> [TASK OBJECTIVE]: Copy out the rows word for word, from the line containing "Task: Click the Invite new user button" through the line containing "The image size is (1267, 742).", both lines included.

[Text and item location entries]
* start *
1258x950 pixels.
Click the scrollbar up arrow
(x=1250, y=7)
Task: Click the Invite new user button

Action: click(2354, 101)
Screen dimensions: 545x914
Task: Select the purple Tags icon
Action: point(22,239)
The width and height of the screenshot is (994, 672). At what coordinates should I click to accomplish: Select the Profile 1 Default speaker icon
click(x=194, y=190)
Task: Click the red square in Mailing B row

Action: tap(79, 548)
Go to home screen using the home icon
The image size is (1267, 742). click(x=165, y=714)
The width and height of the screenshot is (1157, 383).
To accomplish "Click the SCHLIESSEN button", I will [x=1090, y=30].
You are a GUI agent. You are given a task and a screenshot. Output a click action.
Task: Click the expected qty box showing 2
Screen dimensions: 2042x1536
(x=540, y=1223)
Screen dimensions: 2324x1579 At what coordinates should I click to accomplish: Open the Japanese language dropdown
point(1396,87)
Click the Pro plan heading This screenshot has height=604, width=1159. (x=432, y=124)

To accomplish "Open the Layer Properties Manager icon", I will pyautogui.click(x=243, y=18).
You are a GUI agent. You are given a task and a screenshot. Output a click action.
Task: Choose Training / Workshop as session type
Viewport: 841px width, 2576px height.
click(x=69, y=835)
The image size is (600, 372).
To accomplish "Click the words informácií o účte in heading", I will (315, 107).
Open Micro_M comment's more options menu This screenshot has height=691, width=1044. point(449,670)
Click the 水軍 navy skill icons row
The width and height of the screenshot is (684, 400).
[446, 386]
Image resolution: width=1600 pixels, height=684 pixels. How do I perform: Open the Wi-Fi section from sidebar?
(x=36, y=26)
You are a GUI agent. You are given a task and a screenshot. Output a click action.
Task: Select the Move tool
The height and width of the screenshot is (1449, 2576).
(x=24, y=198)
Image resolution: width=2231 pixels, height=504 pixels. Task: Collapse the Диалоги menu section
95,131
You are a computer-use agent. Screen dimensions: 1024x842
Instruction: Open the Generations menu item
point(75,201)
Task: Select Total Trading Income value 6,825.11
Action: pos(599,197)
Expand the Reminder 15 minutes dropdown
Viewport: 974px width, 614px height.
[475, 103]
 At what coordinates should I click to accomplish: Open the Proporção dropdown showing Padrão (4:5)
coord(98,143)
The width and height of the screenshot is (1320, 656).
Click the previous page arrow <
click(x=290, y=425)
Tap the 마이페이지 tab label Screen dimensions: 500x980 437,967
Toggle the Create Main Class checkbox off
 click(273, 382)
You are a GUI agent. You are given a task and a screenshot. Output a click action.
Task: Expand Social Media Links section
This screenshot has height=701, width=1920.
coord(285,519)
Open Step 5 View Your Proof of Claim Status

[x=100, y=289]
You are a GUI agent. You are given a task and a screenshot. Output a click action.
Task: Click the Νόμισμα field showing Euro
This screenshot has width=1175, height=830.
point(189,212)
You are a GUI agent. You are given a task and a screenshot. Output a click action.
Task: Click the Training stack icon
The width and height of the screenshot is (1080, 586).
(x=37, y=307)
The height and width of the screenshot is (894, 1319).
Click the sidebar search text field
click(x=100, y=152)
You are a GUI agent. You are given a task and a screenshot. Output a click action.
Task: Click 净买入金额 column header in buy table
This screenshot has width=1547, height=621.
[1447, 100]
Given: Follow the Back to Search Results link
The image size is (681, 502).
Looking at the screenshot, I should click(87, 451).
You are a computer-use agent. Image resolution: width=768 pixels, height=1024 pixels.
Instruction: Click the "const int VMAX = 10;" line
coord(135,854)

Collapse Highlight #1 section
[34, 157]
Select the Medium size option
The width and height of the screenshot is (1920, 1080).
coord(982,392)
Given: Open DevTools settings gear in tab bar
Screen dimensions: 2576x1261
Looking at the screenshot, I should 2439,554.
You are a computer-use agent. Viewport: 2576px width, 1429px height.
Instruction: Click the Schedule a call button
* end *
> [TASK RESULT]:
Task: Click the Invite new user button

Action: click(2354, 101)
Screen dimensions: 545x914
Task: Select the purple Tags icon
Action: point(22,239)
The width and height of the screenshot is (994, 672). At what coordinates should I click to accomplish: Select the Profile 1 Default speaker icon
click(x=194, y=190)
Task: Click the red square in Mailing B row

Action: tap(79, 548)
Go to home screen using the home icon
The image size is (1267, 742). click(x=165, y=714)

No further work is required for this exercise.